Your assignment: In the material below, some lines may hold the word "dots"; state how many do, giving only the number.

Exercise material:
/---

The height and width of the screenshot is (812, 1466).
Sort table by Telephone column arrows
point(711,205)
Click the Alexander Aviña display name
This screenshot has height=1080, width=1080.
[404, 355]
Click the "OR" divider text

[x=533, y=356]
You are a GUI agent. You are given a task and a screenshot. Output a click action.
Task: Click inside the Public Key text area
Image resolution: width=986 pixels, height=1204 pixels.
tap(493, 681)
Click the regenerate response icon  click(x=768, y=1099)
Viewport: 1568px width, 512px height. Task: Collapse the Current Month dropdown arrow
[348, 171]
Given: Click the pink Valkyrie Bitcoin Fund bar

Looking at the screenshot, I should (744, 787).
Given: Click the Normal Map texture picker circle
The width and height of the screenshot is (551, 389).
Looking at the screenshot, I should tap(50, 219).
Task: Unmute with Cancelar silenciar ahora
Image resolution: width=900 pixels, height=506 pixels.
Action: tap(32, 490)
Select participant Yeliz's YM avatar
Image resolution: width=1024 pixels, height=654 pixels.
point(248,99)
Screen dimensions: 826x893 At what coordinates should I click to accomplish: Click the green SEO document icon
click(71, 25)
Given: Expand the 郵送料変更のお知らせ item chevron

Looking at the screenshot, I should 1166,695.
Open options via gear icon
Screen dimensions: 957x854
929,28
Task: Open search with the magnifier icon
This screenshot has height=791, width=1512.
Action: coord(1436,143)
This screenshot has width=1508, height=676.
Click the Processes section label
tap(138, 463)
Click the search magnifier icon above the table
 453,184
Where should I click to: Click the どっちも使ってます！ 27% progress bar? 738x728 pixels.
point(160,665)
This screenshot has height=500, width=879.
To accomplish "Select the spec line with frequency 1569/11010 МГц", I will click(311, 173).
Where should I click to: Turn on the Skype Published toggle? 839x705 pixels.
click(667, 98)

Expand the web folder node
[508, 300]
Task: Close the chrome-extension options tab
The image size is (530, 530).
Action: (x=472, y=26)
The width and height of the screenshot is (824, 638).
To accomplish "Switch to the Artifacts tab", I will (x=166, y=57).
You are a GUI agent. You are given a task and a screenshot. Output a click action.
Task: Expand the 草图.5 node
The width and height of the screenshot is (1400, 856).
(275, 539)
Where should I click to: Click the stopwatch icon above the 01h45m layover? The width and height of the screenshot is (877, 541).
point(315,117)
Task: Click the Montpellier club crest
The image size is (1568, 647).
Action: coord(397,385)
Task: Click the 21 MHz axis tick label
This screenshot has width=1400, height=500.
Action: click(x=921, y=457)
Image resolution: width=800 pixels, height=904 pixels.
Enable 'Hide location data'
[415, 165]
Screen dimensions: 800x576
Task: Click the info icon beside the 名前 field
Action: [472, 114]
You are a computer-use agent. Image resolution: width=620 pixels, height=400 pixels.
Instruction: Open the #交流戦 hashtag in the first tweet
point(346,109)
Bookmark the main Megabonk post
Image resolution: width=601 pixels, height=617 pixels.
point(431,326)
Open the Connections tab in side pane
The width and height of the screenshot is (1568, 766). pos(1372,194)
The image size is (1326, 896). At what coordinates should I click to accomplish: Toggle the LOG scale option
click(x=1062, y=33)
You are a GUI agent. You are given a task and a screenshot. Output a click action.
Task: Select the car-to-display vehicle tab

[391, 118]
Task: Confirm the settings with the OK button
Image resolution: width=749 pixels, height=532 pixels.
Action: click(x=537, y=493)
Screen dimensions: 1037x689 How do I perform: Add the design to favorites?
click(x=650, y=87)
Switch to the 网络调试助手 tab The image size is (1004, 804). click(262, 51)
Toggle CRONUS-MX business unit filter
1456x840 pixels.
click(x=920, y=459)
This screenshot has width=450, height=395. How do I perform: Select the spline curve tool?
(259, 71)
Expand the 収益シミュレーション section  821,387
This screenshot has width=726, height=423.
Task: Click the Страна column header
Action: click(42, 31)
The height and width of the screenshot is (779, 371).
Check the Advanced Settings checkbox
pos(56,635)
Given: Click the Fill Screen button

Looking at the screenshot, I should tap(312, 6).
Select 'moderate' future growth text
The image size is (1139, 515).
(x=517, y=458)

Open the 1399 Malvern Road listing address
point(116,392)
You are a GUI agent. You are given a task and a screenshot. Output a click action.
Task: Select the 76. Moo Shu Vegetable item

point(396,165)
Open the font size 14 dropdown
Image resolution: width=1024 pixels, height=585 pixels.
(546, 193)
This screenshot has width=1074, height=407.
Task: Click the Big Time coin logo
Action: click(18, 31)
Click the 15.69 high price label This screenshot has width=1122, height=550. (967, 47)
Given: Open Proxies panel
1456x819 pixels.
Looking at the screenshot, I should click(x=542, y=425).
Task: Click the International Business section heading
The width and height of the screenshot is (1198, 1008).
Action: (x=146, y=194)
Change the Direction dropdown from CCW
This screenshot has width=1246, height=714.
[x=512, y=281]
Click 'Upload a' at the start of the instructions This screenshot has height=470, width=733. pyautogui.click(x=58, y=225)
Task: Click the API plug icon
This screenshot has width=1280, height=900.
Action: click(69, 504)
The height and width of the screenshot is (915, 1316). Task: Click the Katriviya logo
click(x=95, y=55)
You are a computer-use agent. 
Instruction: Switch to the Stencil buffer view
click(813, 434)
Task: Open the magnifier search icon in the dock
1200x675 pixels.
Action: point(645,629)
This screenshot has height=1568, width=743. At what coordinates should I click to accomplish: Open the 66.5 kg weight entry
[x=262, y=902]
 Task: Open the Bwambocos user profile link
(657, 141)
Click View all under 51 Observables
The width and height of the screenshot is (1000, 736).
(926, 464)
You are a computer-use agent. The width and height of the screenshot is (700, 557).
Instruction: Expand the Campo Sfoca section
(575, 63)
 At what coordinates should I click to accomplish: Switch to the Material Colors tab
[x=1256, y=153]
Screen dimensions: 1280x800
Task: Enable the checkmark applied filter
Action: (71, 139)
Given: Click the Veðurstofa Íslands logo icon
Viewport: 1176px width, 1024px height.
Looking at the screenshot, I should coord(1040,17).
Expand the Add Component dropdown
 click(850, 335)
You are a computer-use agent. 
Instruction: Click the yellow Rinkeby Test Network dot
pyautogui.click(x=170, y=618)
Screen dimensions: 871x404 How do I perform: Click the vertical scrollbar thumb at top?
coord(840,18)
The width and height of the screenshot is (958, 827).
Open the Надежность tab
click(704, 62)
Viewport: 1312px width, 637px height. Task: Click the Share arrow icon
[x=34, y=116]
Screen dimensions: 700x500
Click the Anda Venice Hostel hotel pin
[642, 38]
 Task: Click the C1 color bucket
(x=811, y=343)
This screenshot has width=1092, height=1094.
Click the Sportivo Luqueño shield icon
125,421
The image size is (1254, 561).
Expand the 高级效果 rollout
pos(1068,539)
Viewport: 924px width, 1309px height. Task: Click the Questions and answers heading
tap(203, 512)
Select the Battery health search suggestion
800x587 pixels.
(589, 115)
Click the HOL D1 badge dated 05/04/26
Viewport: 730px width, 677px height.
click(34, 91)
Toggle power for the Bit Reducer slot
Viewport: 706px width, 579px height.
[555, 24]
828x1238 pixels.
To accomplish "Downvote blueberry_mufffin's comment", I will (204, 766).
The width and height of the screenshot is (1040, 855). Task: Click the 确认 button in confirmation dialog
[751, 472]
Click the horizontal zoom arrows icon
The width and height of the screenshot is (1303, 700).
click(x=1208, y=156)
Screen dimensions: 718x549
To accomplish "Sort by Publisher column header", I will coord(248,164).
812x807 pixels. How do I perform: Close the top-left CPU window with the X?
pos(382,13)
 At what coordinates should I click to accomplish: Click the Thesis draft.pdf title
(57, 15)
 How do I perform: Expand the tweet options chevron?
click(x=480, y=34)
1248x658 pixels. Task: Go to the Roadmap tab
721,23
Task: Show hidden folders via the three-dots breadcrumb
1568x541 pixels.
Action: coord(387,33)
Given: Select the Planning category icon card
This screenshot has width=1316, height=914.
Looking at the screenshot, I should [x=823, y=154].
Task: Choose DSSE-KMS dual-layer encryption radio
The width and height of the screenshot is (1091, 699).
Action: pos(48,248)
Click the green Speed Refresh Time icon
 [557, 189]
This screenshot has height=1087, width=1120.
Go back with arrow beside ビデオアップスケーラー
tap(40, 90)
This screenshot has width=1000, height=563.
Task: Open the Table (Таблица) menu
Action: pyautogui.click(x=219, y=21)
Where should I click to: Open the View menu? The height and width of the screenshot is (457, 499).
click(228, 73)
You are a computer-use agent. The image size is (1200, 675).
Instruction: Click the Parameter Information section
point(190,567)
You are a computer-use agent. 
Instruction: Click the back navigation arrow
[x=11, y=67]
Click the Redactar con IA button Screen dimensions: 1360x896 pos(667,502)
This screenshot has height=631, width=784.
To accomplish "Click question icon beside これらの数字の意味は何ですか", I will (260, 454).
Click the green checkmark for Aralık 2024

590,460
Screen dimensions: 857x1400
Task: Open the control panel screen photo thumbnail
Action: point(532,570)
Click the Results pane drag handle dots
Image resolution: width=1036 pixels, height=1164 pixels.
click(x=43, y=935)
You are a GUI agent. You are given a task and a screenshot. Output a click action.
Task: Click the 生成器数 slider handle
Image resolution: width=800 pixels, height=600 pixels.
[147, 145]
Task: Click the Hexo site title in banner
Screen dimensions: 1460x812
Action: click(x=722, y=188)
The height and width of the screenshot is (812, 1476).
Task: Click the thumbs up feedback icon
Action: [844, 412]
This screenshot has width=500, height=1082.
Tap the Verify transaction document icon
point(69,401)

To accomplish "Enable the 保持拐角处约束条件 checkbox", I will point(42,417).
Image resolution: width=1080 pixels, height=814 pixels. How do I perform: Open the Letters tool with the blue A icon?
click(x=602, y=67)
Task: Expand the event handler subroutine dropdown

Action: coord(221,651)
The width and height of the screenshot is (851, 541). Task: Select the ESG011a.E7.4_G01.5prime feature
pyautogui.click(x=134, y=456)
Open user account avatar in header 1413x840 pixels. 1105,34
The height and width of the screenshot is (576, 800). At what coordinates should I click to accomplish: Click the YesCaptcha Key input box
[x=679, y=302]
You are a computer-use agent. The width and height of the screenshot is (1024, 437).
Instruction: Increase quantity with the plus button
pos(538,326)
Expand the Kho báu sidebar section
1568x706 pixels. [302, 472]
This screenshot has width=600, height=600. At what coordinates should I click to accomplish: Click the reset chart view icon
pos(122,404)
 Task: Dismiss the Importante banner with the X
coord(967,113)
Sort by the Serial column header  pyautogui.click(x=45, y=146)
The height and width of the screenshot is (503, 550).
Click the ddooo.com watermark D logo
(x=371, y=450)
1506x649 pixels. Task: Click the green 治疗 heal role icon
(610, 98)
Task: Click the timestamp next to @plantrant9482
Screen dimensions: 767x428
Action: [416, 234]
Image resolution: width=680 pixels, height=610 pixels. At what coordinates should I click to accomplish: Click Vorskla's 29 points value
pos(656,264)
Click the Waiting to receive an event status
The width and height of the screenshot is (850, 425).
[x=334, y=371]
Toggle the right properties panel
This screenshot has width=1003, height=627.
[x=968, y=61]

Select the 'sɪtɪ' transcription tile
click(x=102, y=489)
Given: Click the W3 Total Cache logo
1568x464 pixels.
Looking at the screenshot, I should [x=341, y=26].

\---

Result of this exercise: 2